▸ **Work instructions**
Each line below must be set down exactly; omit any image you find.
··········
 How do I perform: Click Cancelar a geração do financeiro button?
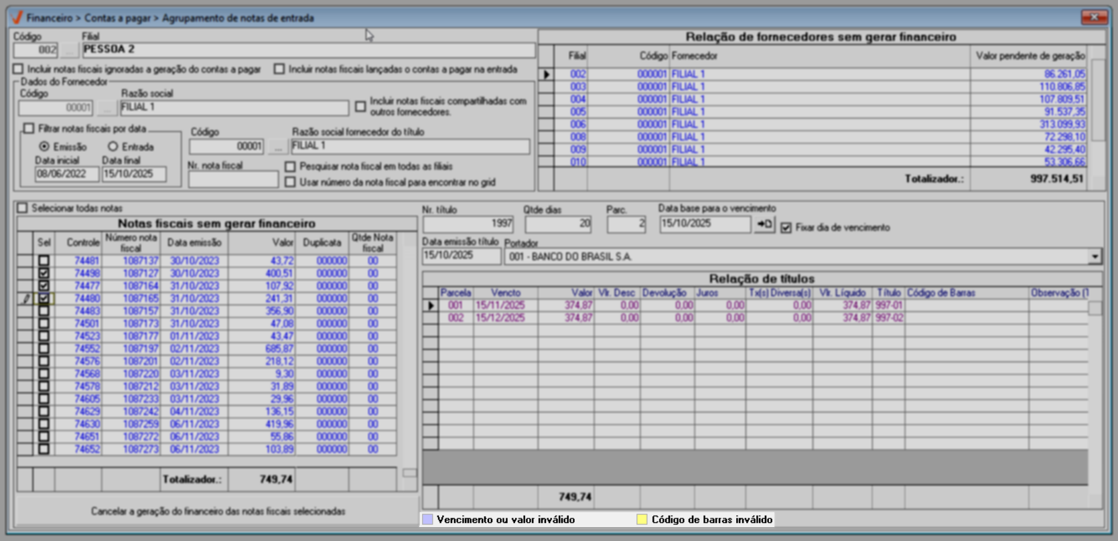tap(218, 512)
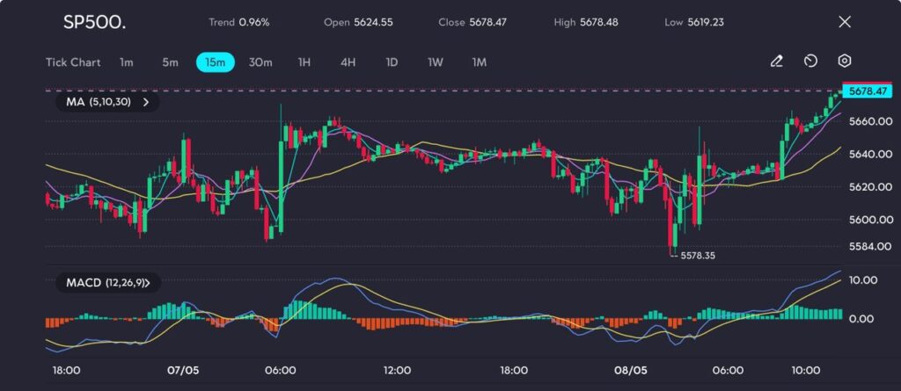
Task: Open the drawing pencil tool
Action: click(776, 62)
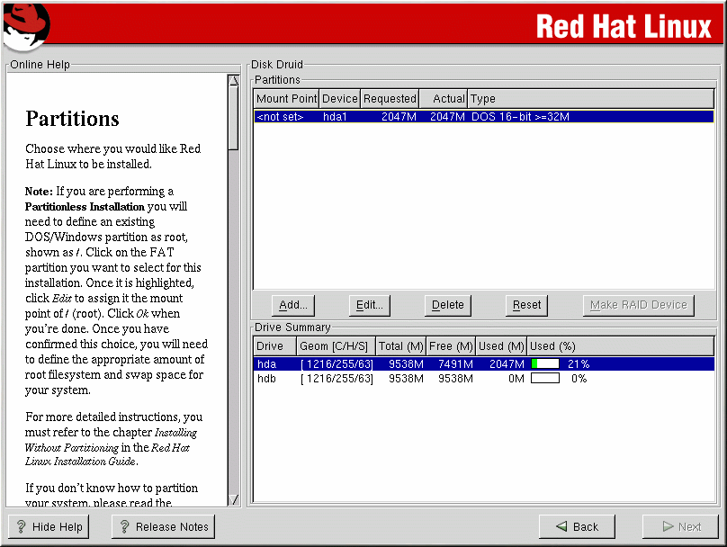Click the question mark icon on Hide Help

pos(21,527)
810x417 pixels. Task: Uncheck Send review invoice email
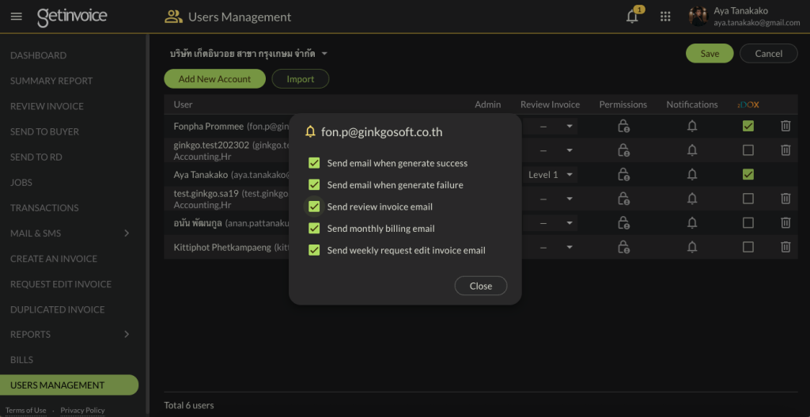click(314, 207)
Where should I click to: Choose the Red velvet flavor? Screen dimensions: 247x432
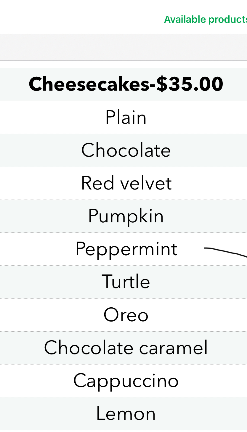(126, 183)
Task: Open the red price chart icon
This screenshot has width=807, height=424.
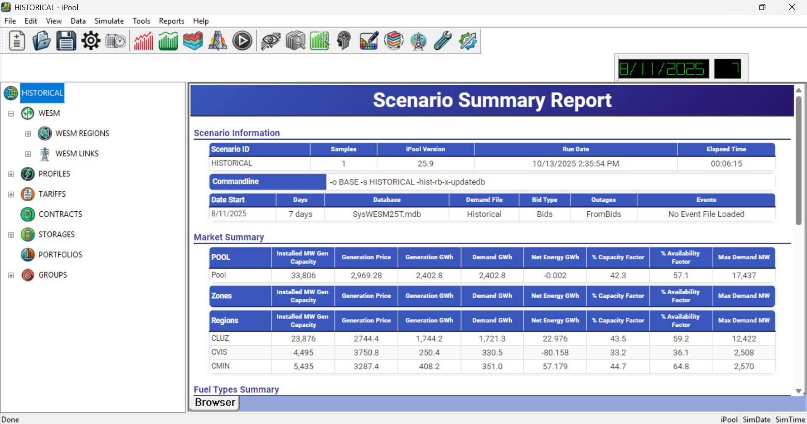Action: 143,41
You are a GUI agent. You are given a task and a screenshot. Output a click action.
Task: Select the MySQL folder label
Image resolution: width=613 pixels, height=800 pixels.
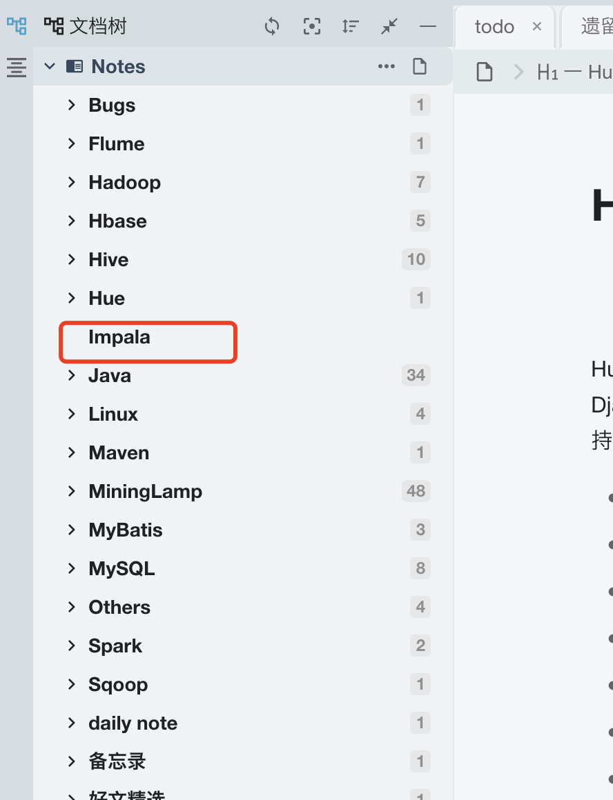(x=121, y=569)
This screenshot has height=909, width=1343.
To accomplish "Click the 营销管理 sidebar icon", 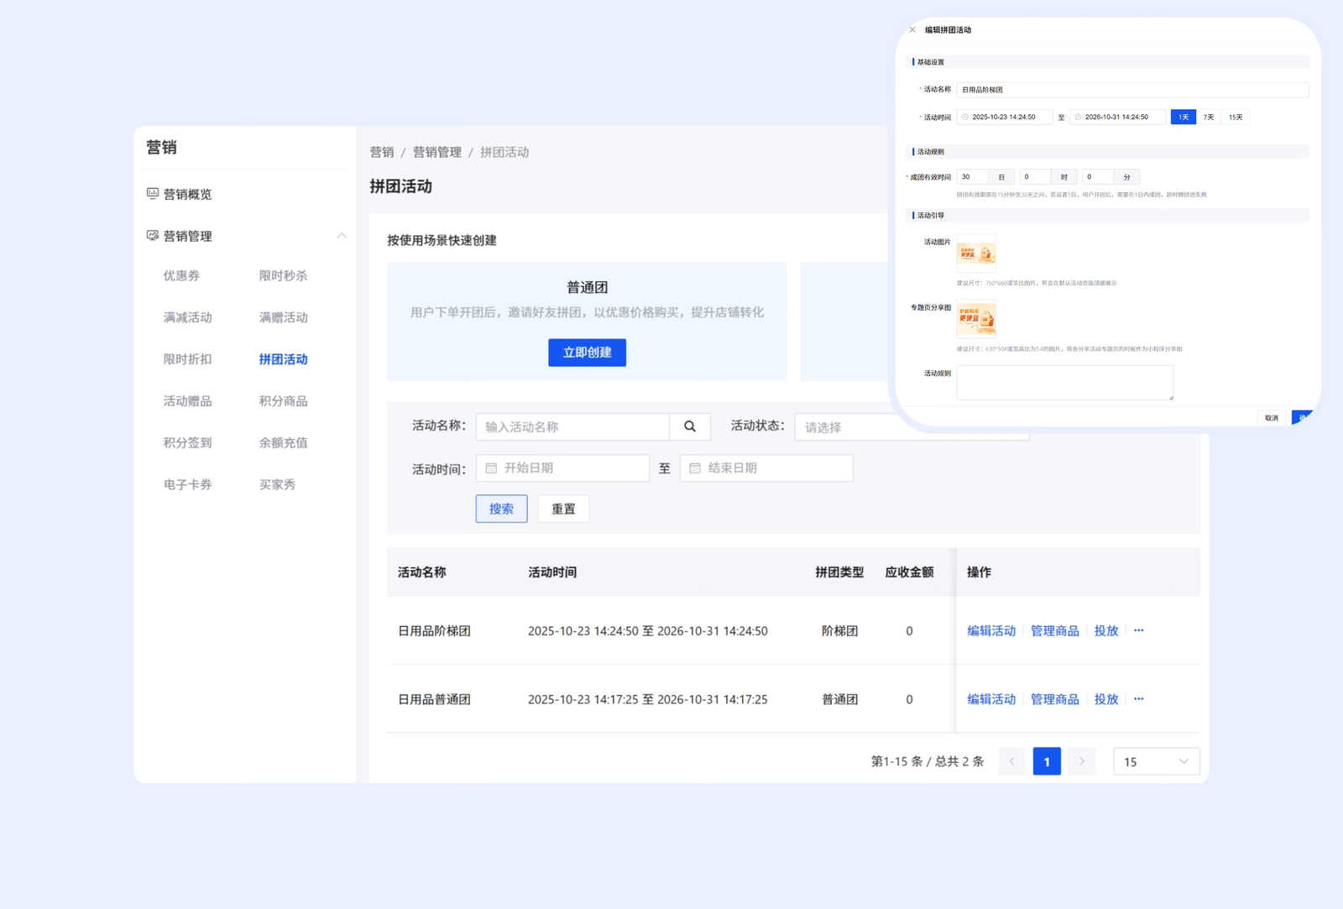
··········
▸ **Response to the exercise**
 How do I perform: Click Cancelar a geração do financeiro button?
tap(218, 512)
Task: Open the drawing pencil tool
Action: click(776, 62)
Click the question mark icon on Hide Help

pos(21,527)
810x417 pixels. Task: Uncheck Send review invoice email
click(314, 207)
Where should I click to: Choose the Red velvet flavor? Screen dimensions: 247x432
(126, 183)
Task: Open the red price chart icon
This screenshot has width=807, height=424.
Action: 143,41
You are a GUI agent. You are given a task and a screenshot. Output a click action.
Task: Select the MySQL folder label
Image resolution: width=613 pixels, height=800 pixels.
(x=121, y=569)
This screenshot has height=909, width=1343.
To accomplish "Click the 营销管理 sidebar icon", 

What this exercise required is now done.